Journalist Jesse Singal has not been met with a warm reception since joining Bluesky, a social media platform that developed as a popular alternative for left-leaning posters leaving Elon Musk’s X.
Singal joined the site over a week ago and said he was suspended twice after users mass-reported him.
Now, he’s facing a chorus of calls to be banned from the platform for his past writing on transgender topics.
In some cases, those calls have devolved into death threats.
Singal has previously been accused of penning anti-transgender articles and was deemed by GLAAD someone who “used their platforms, influence, and power to spread misinformation and harm LGBTQ people.”
In its explanation, GLAAD cited Singal questioning whether medical intervention is appropriate for children who say they’re transgender and misinterpreting a study about trans children desisting as some examples.
It’s criticism Singal refutes, noting critics have incorrectly reported on him, and he long ago corrected the mistake GLAAD cites.
According to the data tracker ClearSky, he’s now the most blocked user on BlueSky, with nearly 75,000 users ousting him from their feeds.
A petition to ban him from the site has reached nearly 25,000 names, with signatories stating that the platform needs to remain a safe space for transgender users, who were some of the first posters to leave X when Musk took over.
“Bluesky is one of the few spaces I feel safe and confident in my transness, and it disgusts me to see this safety threatened by the inaction of the Trust and Safety Team against Singal, a known bad actor, transphobe, and misogynist, who has provably violated the Bluesky Terms of Service,” one signatory wrote. “There is no excuse for his continued existence on the platform.”
“We came to Bluesky to escape the bad enforcement of community guidelines that Twitter had since it had changed to X, we do not want history to repeat itself,” commented someone else.
But the longer Singal has remained on the platform, the stronger the push to oust him has become.
On the site, users changed their handles to advocate for the site to block him, with some including a number of defamatory claims.
Others resorted to death threats.
In a statement to the Daily Dot on Monday, Singal said that he chooses “to write about controversial subjects, and as a result, a lot of people have gotten mad at me online over the years, from right-wing Breitbart readers to social-justice lefties.”
“Some of these incidents have been deeply unpleasant. You can’t be a journalist and get mad about the occasional random loon screaming at you over Facebook,” he continued. “But the blowup I’ve experienced on Bluesky over the last few days has been different and much worse than anything I’ve previously encountered online in terms of its sheer scale and the quantity of credible threats of violence.”
In a thread on X, Singal highlighted eight Bluesky users posting about him dying.

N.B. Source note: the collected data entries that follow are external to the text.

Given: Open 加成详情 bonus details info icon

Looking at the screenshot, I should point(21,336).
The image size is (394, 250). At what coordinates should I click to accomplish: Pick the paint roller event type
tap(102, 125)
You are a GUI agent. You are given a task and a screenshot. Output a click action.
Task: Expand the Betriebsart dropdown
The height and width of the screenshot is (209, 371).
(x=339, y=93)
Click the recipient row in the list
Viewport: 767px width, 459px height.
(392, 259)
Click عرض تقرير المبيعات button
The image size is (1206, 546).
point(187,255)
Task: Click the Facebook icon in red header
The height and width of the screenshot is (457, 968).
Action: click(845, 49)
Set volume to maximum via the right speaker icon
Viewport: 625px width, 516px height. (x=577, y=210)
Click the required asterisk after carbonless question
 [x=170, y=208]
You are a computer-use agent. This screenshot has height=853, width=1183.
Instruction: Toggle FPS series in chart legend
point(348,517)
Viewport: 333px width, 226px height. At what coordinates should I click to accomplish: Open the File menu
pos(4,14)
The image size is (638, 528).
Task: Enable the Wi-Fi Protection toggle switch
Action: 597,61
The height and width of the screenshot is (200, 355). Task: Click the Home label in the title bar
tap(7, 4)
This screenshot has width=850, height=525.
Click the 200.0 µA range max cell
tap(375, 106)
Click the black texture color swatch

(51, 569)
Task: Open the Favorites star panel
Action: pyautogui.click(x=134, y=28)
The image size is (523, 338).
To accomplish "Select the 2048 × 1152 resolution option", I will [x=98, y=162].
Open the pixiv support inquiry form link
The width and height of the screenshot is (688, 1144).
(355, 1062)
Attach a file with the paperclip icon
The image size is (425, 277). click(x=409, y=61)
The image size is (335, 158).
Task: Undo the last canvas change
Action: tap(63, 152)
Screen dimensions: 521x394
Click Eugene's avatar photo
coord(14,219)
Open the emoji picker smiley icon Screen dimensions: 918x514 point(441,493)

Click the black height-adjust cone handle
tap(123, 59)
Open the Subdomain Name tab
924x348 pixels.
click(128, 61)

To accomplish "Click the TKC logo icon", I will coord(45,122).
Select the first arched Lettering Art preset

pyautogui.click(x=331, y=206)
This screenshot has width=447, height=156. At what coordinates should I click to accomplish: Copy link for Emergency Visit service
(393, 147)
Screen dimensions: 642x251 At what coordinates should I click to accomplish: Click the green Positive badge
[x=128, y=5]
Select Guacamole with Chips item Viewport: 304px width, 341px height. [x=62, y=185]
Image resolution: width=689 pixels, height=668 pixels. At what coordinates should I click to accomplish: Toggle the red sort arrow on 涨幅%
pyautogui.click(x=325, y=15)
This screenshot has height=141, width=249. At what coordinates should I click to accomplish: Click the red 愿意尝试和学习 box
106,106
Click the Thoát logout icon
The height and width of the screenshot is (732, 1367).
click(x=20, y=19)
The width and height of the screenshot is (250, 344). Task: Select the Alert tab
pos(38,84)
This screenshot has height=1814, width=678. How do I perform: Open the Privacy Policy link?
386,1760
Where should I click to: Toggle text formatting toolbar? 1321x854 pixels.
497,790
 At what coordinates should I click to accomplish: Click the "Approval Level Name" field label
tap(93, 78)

One such screenshot showed a Bluesky user arguing that banning Singal would be in his best interest because “the more he keeps tormenting people the more likely it is that one of them will snap and end his life.”
“He is safest when we don’t have to think about him,” the user added.
Another screenshot he shared showed a user saying Singal should not be banned from Bluesky, but rather, “if Jesse were beaten to death with a hammer we wouldn’t jave [sic] to see his posts.”
“i think if we all tried hard enough we could get Jesse Singal to kill himself, but that’s just me,” another screenshot shared by Singal reads.
Singal concluded that “there’s a culture of just total impunity over there when it comes to violence.”
Amid the drama, few are happy at the rapidly expanding platform, from users upset about Singal’s continued presence on it to those angered by Bluesky’s handling of the posts directed at Singal.
“Horrifying what is happening at Bluesky. Sociopaths have stirred up a massive smear campaign against journalist Jesse Singal,” commented one person. “Hundreds of people are piling on with scurrilous allegations.”
“It is pretty surprising to me that [Bluesky] decided to make ‘death threats are OK’ a dimension of product differentiation relative to Twitter,” remarked data scientist David Shor.
“Bluesky users be like ‘It’s so much less toxic and hateful here… now get in loser, we’re hunting Jesse Singal for bloodsport,’” quipped someone else.
And Singal himself has complained about the lack of moderation, writing on X Saturday that he has tried to contact Bluesky to no avail.
“Moderation on Bluesky: Someone talks about the need to kill you. Bluesky takes no action on their account,” he wrote alongside screenshots of the threats. “The situation gets worse and the threats increase. You try to contact someone at Bluesky. No one responds. The guy who threatened to kill you comes back to call you a pussy for complaining.”
Singal told the Daily Dot that he reached out to Bluesky’s team on Saturday, and “to call their response ‘sluggish’ would be far too complimentary.”
“When it comes to addressing violent threats, Bluesky’s moderation system is completely broken, overwhelmed by the large recent influx of new users, or both,” he said.
The Daily Dot has reached out to Bluesky for comment.